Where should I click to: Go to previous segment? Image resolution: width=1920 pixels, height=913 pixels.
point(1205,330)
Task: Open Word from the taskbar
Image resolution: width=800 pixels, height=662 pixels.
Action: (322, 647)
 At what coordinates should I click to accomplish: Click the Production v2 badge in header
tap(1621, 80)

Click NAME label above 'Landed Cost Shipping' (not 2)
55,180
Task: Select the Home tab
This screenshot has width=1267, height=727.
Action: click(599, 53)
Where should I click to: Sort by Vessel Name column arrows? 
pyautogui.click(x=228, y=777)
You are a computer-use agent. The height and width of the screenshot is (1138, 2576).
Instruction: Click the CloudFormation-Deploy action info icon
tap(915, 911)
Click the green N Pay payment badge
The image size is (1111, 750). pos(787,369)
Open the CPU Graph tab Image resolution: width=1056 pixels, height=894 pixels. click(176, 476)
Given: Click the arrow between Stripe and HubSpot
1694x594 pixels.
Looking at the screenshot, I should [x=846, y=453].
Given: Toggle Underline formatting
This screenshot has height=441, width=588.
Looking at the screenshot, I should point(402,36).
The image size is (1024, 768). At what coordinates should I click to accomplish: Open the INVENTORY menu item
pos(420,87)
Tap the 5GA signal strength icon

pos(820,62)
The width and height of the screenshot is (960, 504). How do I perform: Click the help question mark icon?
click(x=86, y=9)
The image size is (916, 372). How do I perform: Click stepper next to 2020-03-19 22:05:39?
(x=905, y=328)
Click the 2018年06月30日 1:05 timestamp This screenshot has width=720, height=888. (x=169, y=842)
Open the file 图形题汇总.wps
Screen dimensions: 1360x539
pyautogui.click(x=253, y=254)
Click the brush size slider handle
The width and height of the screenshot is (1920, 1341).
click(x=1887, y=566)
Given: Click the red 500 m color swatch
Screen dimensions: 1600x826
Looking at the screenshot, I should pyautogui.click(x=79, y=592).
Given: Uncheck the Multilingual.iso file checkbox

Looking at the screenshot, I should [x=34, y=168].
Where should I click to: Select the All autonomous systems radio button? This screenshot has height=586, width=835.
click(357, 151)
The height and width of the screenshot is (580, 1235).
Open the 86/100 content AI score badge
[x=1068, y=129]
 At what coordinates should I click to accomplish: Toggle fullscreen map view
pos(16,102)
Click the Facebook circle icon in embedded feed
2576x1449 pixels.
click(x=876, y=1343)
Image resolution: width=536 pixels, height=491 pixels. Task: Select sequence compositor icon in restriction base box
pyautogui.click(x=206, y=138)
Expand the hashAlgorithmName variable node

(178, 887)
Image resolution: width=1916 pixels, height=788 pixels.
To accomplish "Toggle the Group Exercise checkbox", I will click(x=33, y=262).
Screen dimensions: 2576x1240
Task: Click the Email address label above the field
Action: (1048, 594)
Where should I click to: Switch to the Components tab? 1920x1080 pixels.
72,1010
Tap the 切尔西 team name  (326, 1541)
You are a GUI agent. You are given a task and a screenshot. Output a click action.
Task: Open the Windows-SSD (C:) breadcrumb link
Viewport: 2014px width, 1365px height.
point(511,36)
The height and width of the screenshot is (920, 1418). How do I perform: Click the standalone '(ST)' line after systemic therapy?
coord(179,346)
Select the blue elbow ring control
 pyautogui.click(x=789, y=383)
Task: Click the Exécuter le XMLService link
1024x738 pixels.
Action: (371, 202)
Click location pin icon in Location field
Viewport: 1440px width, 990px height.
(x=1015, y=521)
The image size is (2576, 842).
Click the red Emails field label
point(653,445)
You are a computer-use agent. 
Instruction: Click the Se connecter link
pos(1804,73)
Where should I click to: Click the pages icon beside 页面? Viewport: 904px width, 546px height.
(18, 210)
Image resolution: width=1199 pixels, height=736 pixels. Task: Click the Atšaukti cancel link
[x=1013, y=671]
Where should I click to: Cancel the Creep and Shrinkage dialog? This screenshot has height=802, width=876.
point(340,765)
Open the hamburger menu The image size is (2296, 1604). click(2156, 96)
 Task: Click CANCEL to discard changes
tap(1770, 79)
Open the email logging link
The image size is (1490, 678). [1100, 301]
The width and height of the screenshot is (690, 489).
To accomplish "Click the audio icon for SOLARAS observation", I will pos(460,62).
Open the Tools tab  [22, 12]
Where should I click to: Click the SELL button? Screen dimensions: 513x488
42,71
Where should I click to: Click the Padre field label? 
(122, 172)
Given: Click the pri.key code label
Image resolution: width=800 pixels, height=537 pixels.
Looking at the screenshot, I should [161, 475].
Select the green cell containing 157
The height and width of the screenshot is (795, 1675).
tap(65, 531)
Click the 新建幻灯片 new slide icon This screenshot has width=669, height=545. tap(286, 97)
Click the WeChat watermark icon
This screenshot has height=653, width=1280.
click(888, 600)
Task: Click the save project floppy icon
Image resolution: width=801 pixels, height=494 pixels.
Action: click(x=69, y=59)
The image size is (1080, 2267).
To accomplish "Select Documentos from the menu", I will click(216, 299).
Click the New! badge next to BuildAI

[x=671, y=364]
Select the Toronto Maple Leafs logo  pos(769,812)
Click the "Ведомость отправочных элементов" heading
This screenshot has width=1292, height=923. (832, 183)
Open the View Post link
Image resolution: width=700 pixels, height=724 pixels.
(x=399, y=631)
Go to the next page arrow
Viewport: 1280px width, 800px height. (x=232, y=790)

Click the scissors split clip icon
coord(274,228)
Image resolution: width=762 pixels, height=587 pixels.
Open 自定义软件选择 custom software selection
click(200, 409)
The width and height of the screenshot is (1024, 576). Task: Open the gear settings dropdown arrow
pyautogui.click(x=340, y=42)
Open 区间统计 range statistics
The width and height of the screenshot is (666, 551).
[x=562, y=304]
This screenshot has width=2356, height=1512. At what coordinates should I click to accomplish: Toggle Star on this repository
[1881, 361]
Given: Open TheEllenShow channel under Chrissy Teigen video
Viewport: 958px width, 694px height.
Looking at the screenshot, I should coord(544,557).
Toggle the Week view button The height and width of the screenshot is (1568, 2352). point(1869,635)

---*---

What you need to do
Copy out the lines of the data word for word, starting at the line that contains "Given: Open TheEllenShow" and going through the last line of the data.

Completed task
Given: Open TheEllenShow channel under Chrissy Teigen video
Viewport: 958px width, 694px height.
Looking at the screenshot, I should coord(544,557).
Toggle the Week view button The height and width of the screenshot is (1568, 2352). point(1869,635)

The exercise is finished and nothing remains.